AFBTVNews, Kota Kupang – Menempati rumah 3×6 meter berlantai tanah, berdinding bebak dan jendela yang ditutupi seng bekas seadanya, menjadi tempat tinggal Aditia, balita berusia 1,5 tahun bersama ibunya, Vince Nenogasu di RT/RW 02/01 Kecamatan Alak, Kota Kupang, Nusa Tenggara Timur (NTT).
Berlari tanpa alas kaki ditemani ibunya, Aditia terlihat gembira saat didatangi, 14 November 2024, raut senang dan senyum sumringah Ibunya ikut terpancar saat diberi bingkisan ala kadar.
Aditia dan ibunya Vince, merupakan warga Kelurahan Alak, wilayah dengan jumlah kepadatan penduduk sebanyak 908,47 jiwa/km² (data BPS kota Kupang tahun 2023). Mereka adalah sebagaian dari warga yang terdampak, akibat kebakaran berulang yang terjadi di Tempat Pembuangan Akhir (TPA) Kecamatan Alak yang terdiri dari 12 kelurahan dengan luas wilayah 86,91 km².
Kembali terbakar lagi, Minggu 14 Juli 2024 pukul 13.13 wita, kebakaran TPA Alak masih menyisakan tanda tanya, mengapa dan apa sebab terjadi kebakaran, membawa trauma bagi warga sekitar, dengan kondisi timbunan sampah yang mengunung tak terurus dilahan seluas 9,4ha.
Vince mulai bercerita, kebakaran TPA Alak yang kerap berulang kali, membuat Aditia mengalami batuk, sesak napas, pilek bahkan seluruh tubuhnya gatal-gatal, menjadi koreng hingga meninggalkan bekas.
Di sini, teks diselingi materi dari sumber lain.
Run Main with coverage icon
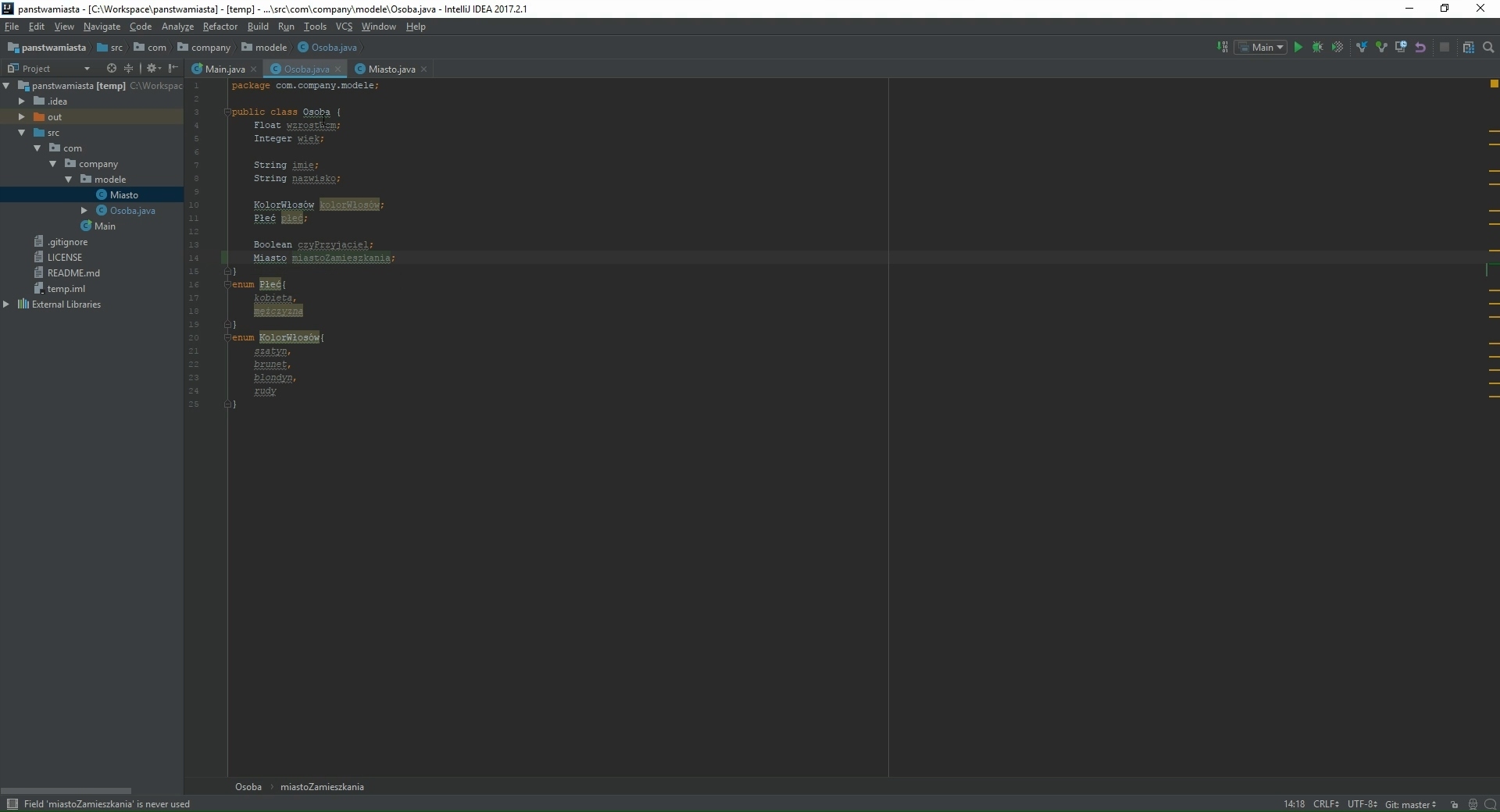This screenshot has height=812, width=1500. [1338, 48]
“Aditia sesak napas, batuk, pilek dan juga gatal-gatal dari pantat hingga lutut, gatal setengah mati (sangat gatal), airnya pecah dimana luka disitu, beta (saya) juga gatal-gatal, semua jari ini gatal, gonta ganti saleb tidak ada yang cocok, pakai obat kampung juga sonde (tidak) sembuh,”terang Vince.
Dengan tatapan nanar penuh harap, sambil mendekap Aditia dalam gendongannya, berujar sembari berharap, semoga TPA Alak jangan terbakar lagi, pasalnya, jika terbakar lagi, seluruh bau menyengat bercampur aduk menyeruak keluar, bahkan bau yang tak pernah dihirup sekalipun. “Semoga tidak terbakar lagi, kalau terbakar, bau yang datang campur aduk, apa yang tidak pernah dihirup, kita hirup bau harbabiruk (segala macam, sembarangan)”harap Vince.
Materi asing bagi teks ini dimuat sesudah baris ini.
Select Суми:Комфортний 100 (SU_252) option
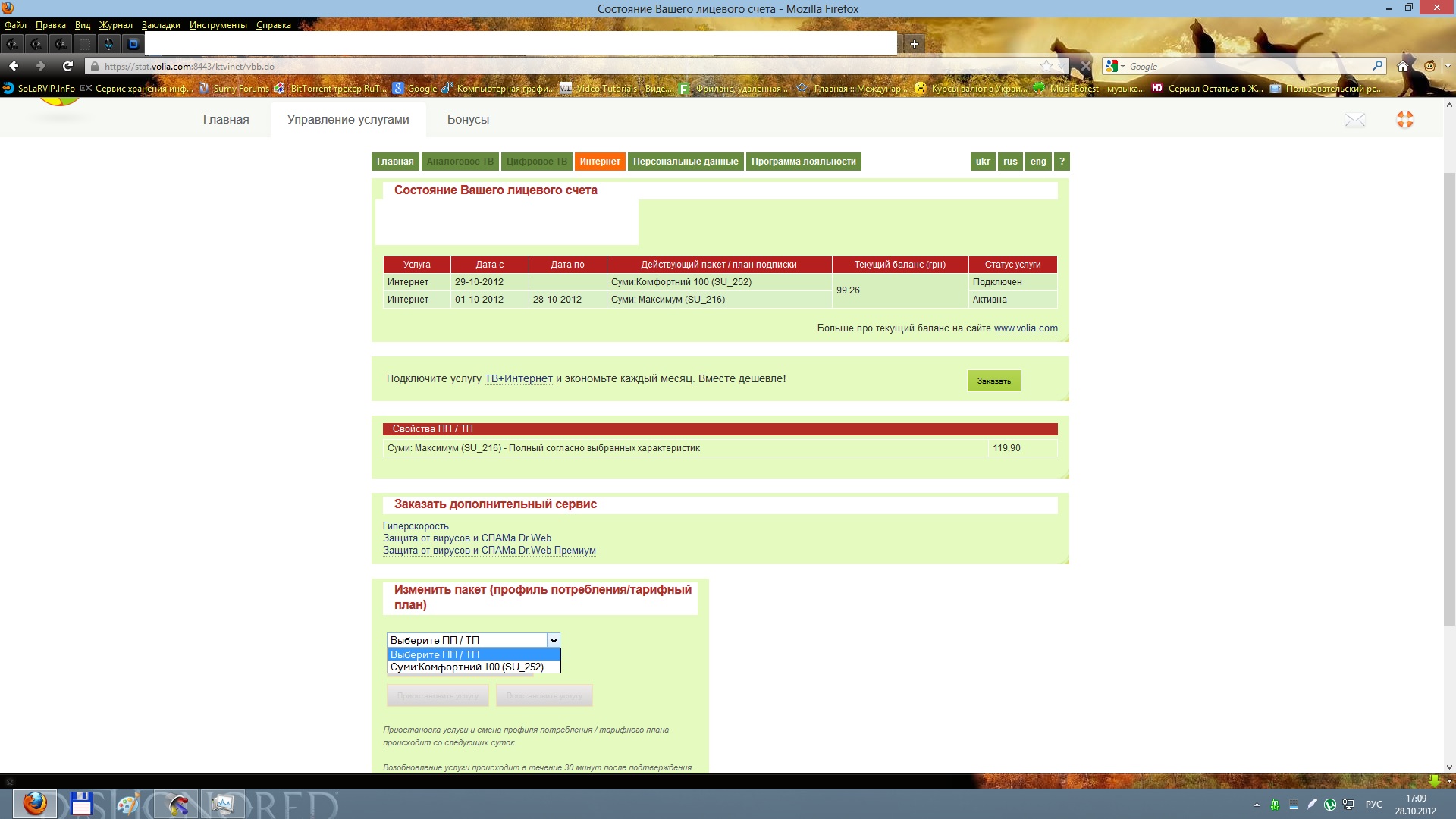The height and width of the screenshot is (819, 1456). click(467, 667)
Pengakuan lain datang juga dari bocah 10 tahun, Anus Iba, siswa kelas 4 SD Negeri Alak, saat ditemui di lokasi TPA Alak, antara malu dan enggan bercerita, nampak kucel dengan kaki di penuhi koreng yang dikerubutin lalat, perlahan dari mulutnya menceritakan, asap kebakaran di lokasi TPA, menyebabkan dirinya mengalami berbagai penyakit, dari batuk, pilek hingga mata terasa perih, namun kondisi tersebut mau tak mau harus dijalani dan tetap beraktivitas, pulang pergi ke sekolah, usai itu, bersama teman-teman sebaya tetap harus ke TPA, mengais sampah kardus dan botol, untuk dapat dijual lagi demi membeli beras untuk makan hari – hari sekeluarga.
“Waktu TPA Alak terbakar, asap masuk rumah, kita ada sakit, pilek batuk, tapi pagi ke sekolah dan pulang sekolah tetap datang di TPA, kita sudah biasa,”tutur Anus.
Kisah kebakaran TPA Alak juga meninggalkan rasa cemas dan ketakutan, Nur Fauziah ibu hamil yang tinggal di pemukiman RT/RW 23/07, Kelurahan Alak, kembali mengingat saat TPA pertama kali terbakar di tahun 2022, kondisi malam hari menjadi sangat gelap ditutupi kepulan asap hitam tebal dengan jarak pandang terbatas, asap yang berbau amat menyengat perlahan menyeruak masuk menyelumuti seluruh ruangan rumah tinggal, menyisakan cerita pengalaman lara tak terdengar.
“Asap hitam dan berbau, sampai tidak bisa bernapas, kita dikepung asap, pokoknya jangan lagi, cukup sudah, ngeri, beta (saya) tidak mau lagi,”kenang Nur Fauziah.
Belum hilang rasa trauma kebakaran TPA Alak dalam dua tahun belakangan, tahun 2024 kembali terbakar lagi saat kondisi Fauziah tengah mengandung 4 bulan, membekas menyisakan derita gangguan pernapasan, kontraksi, hilang nafsu makan, menderita iritasi, radang tenggorokan hingga rasanya terbakar sampai hilang suara.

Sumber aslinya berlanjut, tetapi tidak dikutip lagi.